Saved data entries
═══

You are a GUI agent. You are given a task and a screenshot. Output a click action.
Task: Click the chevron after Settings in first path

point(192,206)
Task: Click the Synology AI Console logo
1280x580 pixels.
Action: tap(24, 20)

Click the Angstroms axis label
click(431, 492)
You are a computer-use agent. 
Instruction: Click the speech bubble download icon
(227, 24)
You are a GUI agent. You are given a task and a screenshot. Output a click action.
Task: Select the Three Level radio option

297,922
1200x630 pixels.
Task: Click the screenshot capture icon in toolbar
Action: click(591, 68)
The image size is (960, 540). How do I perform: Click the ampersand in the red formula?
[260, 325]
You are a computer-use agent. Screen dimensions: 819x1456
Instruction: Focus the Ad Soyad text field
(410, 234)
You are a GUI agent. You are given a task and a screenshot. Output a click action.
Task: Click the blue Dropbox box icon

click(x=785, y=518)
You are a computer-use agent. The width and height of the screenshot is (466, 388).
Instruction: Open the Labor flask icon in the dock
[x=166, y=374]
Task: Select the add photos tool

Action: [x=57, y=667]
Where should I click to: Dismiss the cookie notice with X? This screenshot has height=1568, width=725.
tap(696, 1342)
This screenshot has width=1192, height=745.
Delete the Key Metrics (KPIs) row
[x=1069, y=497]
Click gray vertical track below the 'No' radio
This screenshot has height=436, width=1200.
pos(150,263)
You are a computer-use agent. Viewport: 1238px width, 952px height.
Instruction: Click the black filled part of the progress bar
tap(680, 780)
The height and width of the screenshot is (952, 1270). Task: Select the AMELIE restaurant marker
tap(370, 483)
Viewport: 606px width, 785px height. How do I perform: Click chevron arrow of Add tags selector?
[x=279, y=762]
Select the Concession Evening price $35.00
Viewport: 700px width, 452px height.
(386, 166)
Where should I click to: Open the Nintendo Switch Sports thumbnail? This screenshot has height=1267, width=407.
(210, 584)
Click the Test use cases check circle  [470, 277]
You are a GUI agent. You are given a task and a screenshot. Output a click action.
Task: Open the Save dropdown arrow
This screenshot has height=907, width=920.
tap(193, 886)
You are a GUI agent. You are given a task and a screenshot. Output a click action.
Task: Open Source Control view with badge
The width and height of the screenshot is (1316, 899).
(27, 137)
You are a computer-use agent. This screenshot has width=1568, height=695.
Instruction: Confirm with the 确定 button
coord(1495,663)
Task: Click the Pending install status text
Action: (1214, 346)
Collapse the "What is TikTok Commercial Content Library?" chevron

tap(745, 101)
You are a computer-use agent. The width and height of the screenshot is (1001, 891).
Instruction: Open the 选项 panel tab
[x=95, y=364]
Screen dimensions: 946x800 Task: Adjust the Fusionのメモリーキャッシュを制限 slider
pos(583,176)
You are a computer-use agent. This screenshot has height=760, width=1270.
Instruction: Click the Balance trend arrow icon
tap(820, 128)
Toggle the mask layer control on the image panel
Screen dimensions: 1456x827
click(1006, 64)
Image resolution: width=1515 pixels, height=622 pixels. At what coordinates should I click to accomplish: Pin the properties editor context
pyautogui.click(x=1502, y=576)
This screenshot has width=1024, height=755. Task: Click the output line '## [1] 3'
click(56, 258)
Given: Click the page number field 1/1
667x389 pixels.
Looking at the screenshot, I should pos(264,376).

═══

### Work request:
Extract every record. Keep wording exact.

### Solution for this task:
You are a GUI agent. You are given a task and a screenshot. Output a click action.
Task: Click the chevron after Settings in first path

point(192,206)
Task: Click the Synology AI Console logo
1280x580 pixels.
Action: tap(24, 20)

Click the Angstroms axis label
click(431, 492)
You are a computer-use agent. 
Instruction: Click the speech bubble download icon
(227, 24)
You are a GUI agent. You are given a task and a screenshot. Output a click action.
Task: Select the Three Level radio option

297,922
1200x630 pixels.
Task: Click the screenshot capture icon in toolbar
Action: click(591, 68)
The image size is (960, 540). How do I perform: Click the ampersand in the red formula?
[260, 325]
You are a computer-use agent. Screen dimensions: 819x1456
Instruction: Focus the Ad Soyad text field
(410, 234)
You are a GUI agent. You are given a task and a screenshot. Output a click action.
Task: Click the blue Dropbox box icon

click(x=785, y=518)
You are a computer-use agent. The width and height of the screenshot is (466, 388).
Instruction: Open the Labor flask icon in the dock
[x=166, y=374]
Task: Select the add photos tool

Action: [x=57, y=667]
Where should I click to: Dismiss the cookie notice with X? This screenshot has height=1568, width=725.
tap(696, 1342)
This screenshot has width=1192, height=745.
Delete the Key Metrics (KPIs) row
[x=1069, y=497]
Click gray vertical track below the 'No' radio
This screenshot has height=436, width=1200.
pos(150,263)
You are a computer-use agent. Viewport: 1238px width, 952px height.
Instruction: Click the black filled part of the progress bar
tap(680, 780)
The height and width of the screenshot is (952, 1270). Task: Select the AMELIE restaurant marker
tap(370, 483)
Viewport: 606px width, 785px height. How do I perform: Click chevron arrow of Add tags selector?
[x=279, y=762]
Select the Concession Evening price $35.00
Viewport: 700px width, 452px height.
(386, 166)
Where should I click to: Open the Nintendo Switch Sports thumbnail? This screenshot has height=1267, width=407.
(210, 584)
Click the Test use cases check circle  [470, 277]
You are a GUI agent. You are given a task and a screenshot. Output a click action.
Task: Open the Save dropdown arrow
This screenshot has height=907, width=920.
tap(193, 886)
You are a GUI agent. You are given a task and a screenshot. Output a click action.
Task: Open Source Control view with badge
The width and height of the screenshot is (1316, 899).
(27, 137)
You are a computer-use agent. This screenshot has width=1568, height=695.
Instruction: Confirm with the 确定 button
coord(1495,663)
Task: Click the Pending install status text
Action: (1214, 346)
Collapse the "What is TikTok Commercial Content Library?" chevron

tap(745, 101)
You are a computer-use agent. The width and height of the screenshot is (1001, 891).
Instruction: Open the 选项 panel tab
[x=95, y=364]
Screen dimensions: 946x800 Task: Adjust the Fusionのメモリーキャッシュを制限 slider
pos(583,176)
You are a computer-use agent. This screenshot has height=760, width=1270.
Instruction: Click the Balance trend arrow icon
tap(820, 128)
Toggle the mask layer control on the image panel
Screen dimensions: 1456x827
click(1006, 64)
Image resolution: width=1515 pixels, height=622 pixels. At what coordinates should I click to accomplish: Pin the properties editor context
pyautogui.click(x=1502, y=576)
This screenshot has width=1024, height=755. Task: Click the output line '## [1] 3'
click(56, 258)
Given: Click the page number field 1/1
667x389 pixels.
Looking at the screenshot, I should pos(264,376).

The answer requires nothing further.